Let me tell you stories of my days growing up, my child, because perhaps, you never will have a chance to hear them…
My mother custom-tailored pants for a living and her mother before her. While I was growing up almost everyone went to the dressmaker or the tailor to have dresses and pants made. When I sewed you your Blue Baby’s pillow cases, it was, to me, an emotional voyage; a spiritual communion with my roots. It brought me back to the days when my mother spent endless hours sewing pants, making quilted blankets from leftover materials from the ones she made and revising hand-me-down clothes into wearable outfits for me and my siblings. The Singer manual sewing machine was a part of our lives.
The wheel on my mother’s sewing machine was unlike the one in the picture. It did not have a cover. I liked to sit on the foot rest and hold on to the wheel pretending that I was driving a car.
When your grandmother Lola Signa, would make patterns for the pants she would use a long wooden yardstick like the one in the picture below.
I would never have you drink coffee for breakfast, my child. Amazingly, though, Sant-Best coffee was part of our breakfast then. We mixed the instant coffee in hot water and poured it into one of these…
Only rich people could afford telephones then. It was a novelty; a prized possession. I would tremble with excitement the rare occasion that I was able to go into my neighbor’s house and fiddle with it. They had party lines then. You could pick up the phone and be listening to some stranger, sometimes,another neighbor with a telephone talking. You apologize when that happens, put down the phone and wait for them to finish.
When we sleep at night we have one of these by the bed so we didn’t have to go to the bathroom in the dark to relieve ourselves.
Some have them in porcelain like this but ours was plastic. In the morning we would empty and wash the pee bucket (arinola) and by the next evening bring the arinola in as part of our sleeping routine.
Our beds were made from hard wooden slats and we slept on hand woven mats that we buy from roving vendors.

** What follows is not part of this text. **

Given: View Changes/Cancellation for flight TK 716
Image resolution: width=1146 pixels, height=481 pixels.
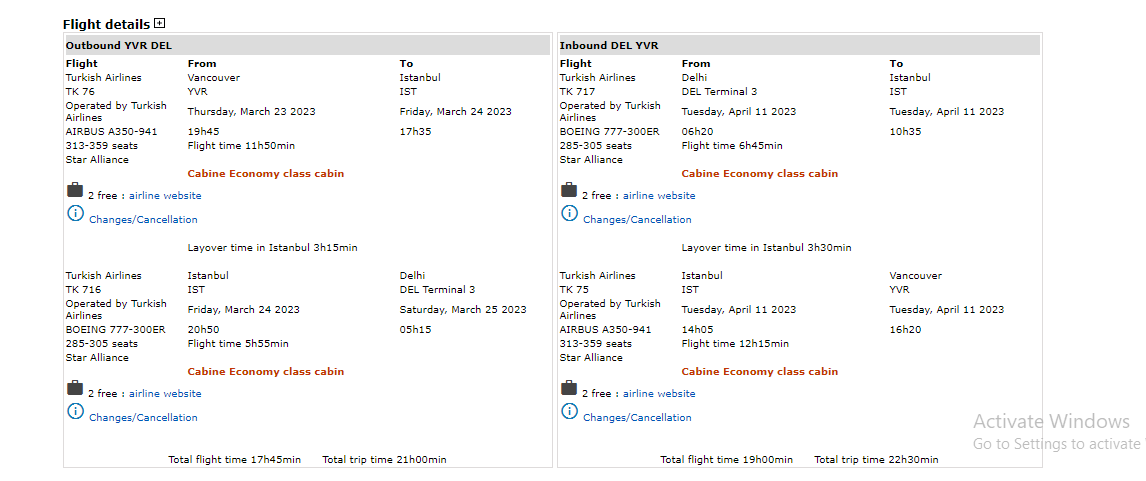Looking at the screenshot, I should (143, 418).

We ironed our clothes with this iron.
We placed glowing charcoals inside this iron and when the coals are spent, we pour the contents out and replace with fresh, hot coals. My mother would ask me to get dried, brown banana leaves (ramay) from our backyard to set the iron on and prevent it from sticking to the clothes.
When our shoes get too worn in the soles, or part of it comes loose, we have the roving shoe repair man. We don’t throw away what can still be recycled.
When the shoe repair man comes around, we would take all the shoes in the house to be resoled and I would watch with fascination as he takes out the tools of his trade—his blade, his glue, square rubber pieces of the heavy-duty types that he would carve our soles from, his needles and threads. He’d take the worn sole out from the shoe then glue the new one he had carved on, wait for it to dry, then stitch it using his agoha. The thread is a special one. He would combine a couple or more of the large threads by waxing them and rolling them together in between his palms. By the time he was finished with our shoes, it was better than brand new. You could throw your shoe at someone, drag it on concrete, slide with it, do whatever you want and it will last. It was an operation elaborate enough to capture a kid’s attention for a length of time.
The shoe repair man or “Manug-Sapatos” is just one of the many unforgettable characters of that long-gone era.
I have many more stories for you, my son, of my childhood under the cover of the many trees in our old, old house at Tandang Sora St. Suffice it for now. The rest will be for another day.